Page:
▶
BEPS Pillar Two – Key Compliance Timeline and How Boardroom Can Assist

BEPS Pillar Two – Key Compliance Timeline and How Boardroom Can Assist

Illustrative Timeline for Hong Kong Constituent Entities

Hong Kong has enacted legislation to implement BEPS Pillar Two (Global Minimum Tax) with effect from financial years beginning on or after 1 January 2025. Multinational enterprise (“MNE”) groups that meet the relevant revenue thresholds are subject to new notification, filing and administrative obligations in Hong Kong.

This article:

  • provides an overview of key Pillar Two compliance milestones, including both the Top-up Tax Notification and the Top-up Tax Return;
  • highlights common first-year compliance challenges; and
  • explains how Boardroom can assist affected groups.

An illustrative timeline for a group with a 31 December 2025 financial year‑end is included for reference only. Groups with different financial year‑end dates should adjust the timeline accordingly by reference to their own year‑end.

This note is intended for general guidance only and should not be regarded as exhaustive or as a substitute for professional advice.

Overview – Why Pillar Two Matters

Pillar Two introduces a 15% global minimum effective tax rate for large MNE groups and establishes a new compliance framework, including annual notifications, returns and mandatory electronic filing requirements.

Key points to note:

  • Pillar Two compliance is determined at the group level, not by reference to the size or profitability of individual Hong Kong entities.
  • Compliance obligations (including both the Top-up Tax Notification and Top-up Tax Return) apply even where no Pillar Two top-up tax is ultimately payable.
  • Registration and administrative readiness (e.g., Business Tax Portal (“BTP”) access, Pillar Two Group Code, and service provider appointments) are critical to meeting statutory deadlines.

Early preparation is therefore strongly recommended.

General Pillar Two compliance framework

For a Hong Kong constituent entity of an in‑scope MNE group, Pillar Two compliance will typically involve:

  • Assessing Pillar Two in‑scope status at group level;
  • Registering for the BTP and applying for Pillar Two MNE Group Code / JV Code(s);
  • Filing an annual Top‑up Tax Notification within six months after the end of the relevant financial year;
  • Preparing and filing an annual Top-up Tax Return within the applicable filing deadline (15 months after year-end, or 18 months for the first transition year); and
  • Ongoing alignment with existing Hong Kong tax compliance obligations, including Profits Tax Returns (mandatory electronic filing from YA 2025/26), transfer pricing documentation, and Country-by-Country reporting.
◀
Material provided:
▶
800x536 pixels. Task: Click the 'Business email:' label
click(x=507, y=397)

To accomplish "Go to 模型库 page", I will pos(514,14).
◀
What you need to do:
a) In the Pillar Two compliance article, what global minimum effective tax rate does Pillar Two introduce for large MNE groups?
b) Quote the Pillar Two compliance article starting at "Overview – Why" and ending at "therefore strongly recommended.".
c) Extend the Pillar Two compliance article beyond its final sentence.

Results in order:
a) A 15% global minimum effective tax rate.

b)
Overview – Why Pillar Two Matters

Pillar Two introduces a 15% global minimum effective tax rate for large MNE groups and establishes a new compliance framework, including annual notifications, returns and mandatory electronic filing requirements.

Key points to note:

  • Pillar Two compliance is determined at the group level, not by reference to the size or profitability of individual Hong Kong entities.
  • Compliance obligations (including both the Top-up Tax Notification and Top-up Tax Return) apply even where no Pillar Two top-up tax is ultimately payable.
  • Registration and administrative readiness (e.g., Business Tax Portal (“BTP”) access, Pillar Two Group Code, and service provider appointments) are critical to meeting statutory deadlines.

Early preparation is therefore strongly recommended.

c)
Note: Each Hong Kong constituent entity that is designated to submit Pillar Two filings is required to register its own dedicated BTP Business Account. For designated filing entities, BTP registration is a mandatory prerequisite for submitting the Pillar Two Top‑up Tax Notification and Top‑up Tax Return, and for appointing a service provider to handle such filings. Unlike ordinary Profits Tax Returns, Pillar Two requires entity‑level BTP registration before a service provider can be properly authorised through the IRD’s Pillar Two Portal. Based on prevailing IRD administrative practice, a Hong Kong constituent entity that is relieved from filing its own Top‑up Tax Notification and Return may not be required to maintain an active BTP Business Account, unless it is subsequently designated as a filing entity or elects to register one for administrative convenience.

Illustrative timeline – group with a 31 December 2025 financial year‑end

The timeline below illustrates how Pillar Two compliance may unfold for a group with a 31 December 2025 year‑end, which represents the first cohort of groups required to file a Top‑up Tax Notification in Hong Kong. Groups with other year‑ends should use this as a reference and apply the same principles based on their own financial year‑end.

 

Indicative Pillar Two timeline

Period  Key action 
Q1–Q2 2026 

 

  • Assess whether the MNE group is within Pillar Two scope  
  • Identify Hong Kong constituent entities and potential local filing entity 
  • Initiate registration of a dedicated BTP Business Account for the designated Hong Kong filing entity  
  • Coordinate with overseas group tax teams on data availability and responsibilities

 

By mid2026 

 

  • Complete BTP registration and appoint BTP Administrator(s) 
  • Appoint service provider via the entity’s BTP  
  • Apply for Pillar Two MNE Group Code and any JV Code(s) using Form IR1485 (mandatory for filings) 

 

By 30 June 2026 

 

  • File Top-up Tax Notification via the IRD Pillar Two Portal (can be filed by the entity or authorised service provider) 

 

Second half of 2026 

 

  • Gather and validate Pillar Two data  
  • Assess availability of transitional safe harbour reliefs  
  • Align Pillar Two positions with Profits Tax Returns, Transfer Pricing and Country-by-Country reporting 

 

By 30 June 2027   File Top‑up Tax Return within the applicable filing deadline (18 months after the end of the 31 December 2025 financial year for the transition year; standard deadline is 15 months in subsequent years)
Ongoing 

 

  • Mandatory electronic filing of Profits Tax Returns 
  • Integration of Pillar Two into annual tax compliance cycle 
  • Retention of relevant Pillar Two records for at least nine years after completion of the relevant transactions/operations 

 

Key considerations for groups with non‑December year‑ends

Groups with financial year‑ends other than 31 December should note that:

  • The Top‑up Tax Notification must be filed within six months after the end of the relevant financial year.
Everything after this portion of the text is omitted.